- **Data for the task**

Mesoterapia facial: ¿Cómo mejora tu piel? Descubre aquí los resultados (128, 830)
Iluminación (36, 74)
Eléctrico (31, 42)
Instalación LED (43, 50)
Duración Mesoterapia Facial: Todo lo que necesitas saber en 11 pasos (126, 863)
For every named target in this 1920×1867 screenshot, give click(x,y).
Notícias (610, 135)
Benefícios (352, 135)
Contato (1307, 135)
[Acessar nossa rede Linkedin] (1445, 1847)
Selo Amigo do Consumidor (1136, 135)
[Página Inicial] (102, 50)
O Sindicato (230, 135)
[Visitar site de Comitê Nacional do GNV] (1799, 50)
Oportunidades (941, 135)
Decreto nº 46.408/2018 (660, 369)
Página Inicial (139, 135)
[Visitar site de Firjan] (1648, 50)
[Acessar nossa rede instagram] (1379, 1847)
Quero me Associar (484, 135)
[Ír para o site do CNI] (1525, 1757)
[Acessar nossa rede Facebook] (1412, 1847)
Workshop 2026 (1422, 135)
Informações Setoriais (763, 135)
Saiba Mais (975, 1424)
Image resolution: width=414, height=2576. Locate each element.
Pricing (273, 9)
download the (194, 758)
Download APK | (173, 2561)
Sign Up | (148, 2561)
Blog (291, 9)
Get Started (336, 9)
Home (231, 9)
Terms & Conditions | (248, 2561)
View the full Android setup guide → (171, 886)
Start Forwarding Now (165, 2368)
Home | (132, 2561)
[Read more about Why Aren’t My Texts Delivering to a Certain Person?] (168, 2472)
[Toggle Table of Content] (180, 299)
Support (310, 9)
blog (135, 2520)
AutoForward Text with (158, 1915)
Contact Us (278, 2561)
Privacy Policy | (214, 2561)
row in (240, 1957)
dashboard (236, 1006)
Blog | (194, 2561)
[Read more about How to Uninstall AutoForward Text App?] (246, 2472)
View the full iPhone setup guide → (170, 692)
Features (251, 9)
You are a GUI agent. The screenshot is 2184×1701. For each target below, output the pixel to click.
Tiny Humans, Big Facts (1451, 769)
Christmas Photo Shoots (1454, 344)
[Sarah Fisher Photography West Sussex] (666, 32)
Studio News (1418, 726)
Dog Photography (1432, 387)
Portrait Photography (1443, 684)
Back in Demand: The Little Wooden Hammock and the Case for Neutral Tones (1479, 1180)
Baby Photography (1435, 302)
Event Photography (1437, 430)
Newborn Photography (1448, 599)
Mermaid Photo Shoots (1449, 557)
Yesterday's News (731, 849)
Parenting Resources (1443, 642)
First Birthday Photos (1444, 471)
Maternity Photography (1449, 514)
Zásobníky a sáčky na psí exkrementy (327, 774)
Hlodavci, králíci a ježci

- **Task**
How many lines in the listing contain the string "full"? Please answer with the number and no other words.

- **Reply**
2